* **Supplied information**:

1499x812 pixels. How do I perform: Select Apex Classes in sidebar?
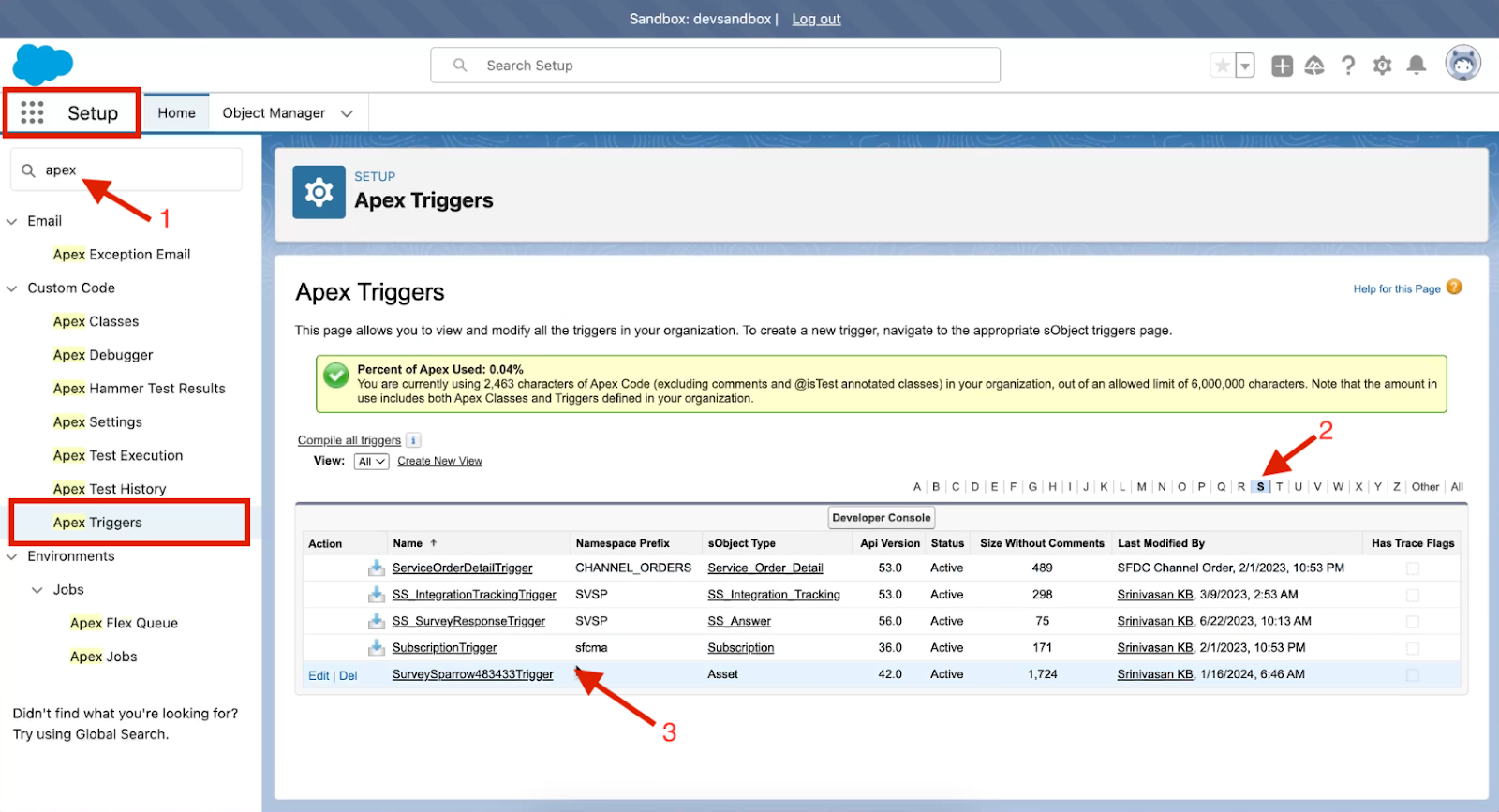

* * *

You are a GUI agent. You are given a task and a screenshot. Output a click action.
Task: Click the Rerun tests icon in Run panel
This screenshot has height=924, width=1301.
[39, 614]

* **Work to complete**: From the entries above, pull out every line that contains the word "screenshot".

* **Final result**:
You are a GUI agent. You are given a task and a screenshot. Output a click action.
This screenshot has height=924, width=1301.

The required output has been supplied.